The second Kent dataset tells the money side of the story, but it needs translating out of Treasury dialect. From 2012-13 to 2024-25, Kent’s 12 councils received £198.881 million through eligible sales and sold 1,865 homes over the same period. Gravesham brought in the most money, at £40.358 million, and also sold the most homes, at 346. Ashford followed with £37.092 million from 330 homes. Canterbury took in £33.728 million from 305 sales. Dartford sold fewer homes than Ashford or Gravesham, 254, but recorded the highest average receipt per sale. Thanet had the lowest average among the councils still making sales. Those are substantial sums, but they are not the full cash history of Right to Buy since 1980. They are a later official receipts series covering a later slice of the story.

That distinction matters. The official eligible-sales receipts series begins in 2012-13 because it is tied to the post-2012 pooling and replacement framework. The technical notes say eligible sales include sales under Right to Buy or at a discount to a sitting tenant of older Housing Revenue Account stock, and they also make clear that not every Right to Buy sale sits neatly inside this receipts series. Some are excluded, and the series can include a small number of non-RTB discounted sales. So when someone says Kent councils “made” nearly £199 million, the proper translation is that they received that amount through the eligible-sales returns from 2012-13 onwards. That is not the same as a giant unrestricted piggy bank labelled “housing miracle fund”.

Five Kent councils show zeros all the way through that 2012-13 to 2024-25 receipts and sales period: Maidstone, Sevenoaks, Swale, Tonbridge & Malling, and Tunbridge Wells. That is not a spreadsheet malfunction. It reflects the wider stock story.

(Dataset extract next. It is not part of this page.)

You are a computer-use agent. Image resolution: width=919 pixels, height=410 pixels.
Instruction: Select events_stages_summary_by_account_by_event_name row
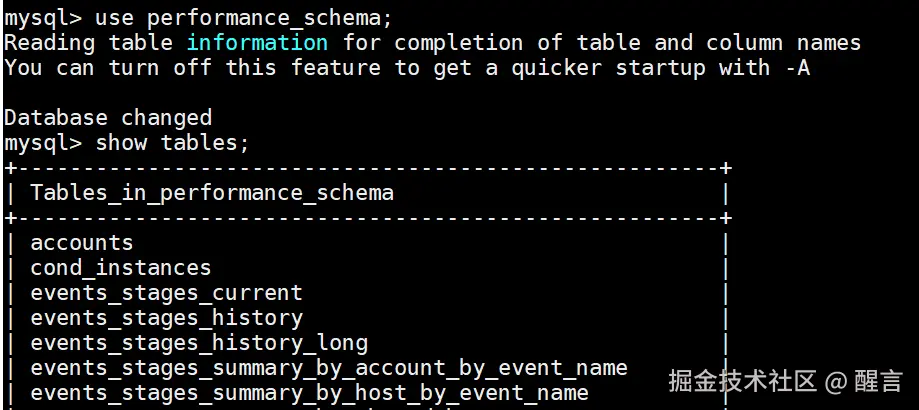pyautogui.click(x=329, y=368)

Councils with little or virtually no retained stock are not exactly in a strong position to keep generating Right to Buy sales. Once the cupboard is almost bare, there is not much left to sell except the echo.

None of this means the original appeal of buying was imaginary. It was not. For many households, buying the family home was a genuine step up in life. That part is real. But public policy is judged not by the first happy sale on the front step, but by the long ledger left behind. Kent began this era with 100,708 council homes and roughly 22.2 per cent of households in council housing. It now has 31,559 council homes and about 4.9 per cent of households in that tenure. A county once carrying a substantial municipal housing stock now carries a much thinner one, while waiting lists, affordability pressures and homelessness strain sit all around it like unpaid bills on the mantelpiece.

That is the awkward truth underneath the old rhetoric. Thatcher did not invent the idea of council tenants buying. She took an existing idea, gave it legal force, big discounts and political glamour, and set off a sales wave whose consequences are still washing around Kent now. What was sold as a ladder up for one generation also worked, over time, as a ladder out from under a large chunk of the county’s public housing stock. And that is how you end up in modern Kent: with fewer council homes, more pressure, and a great many people still waiting for the market miracle to trickle back down.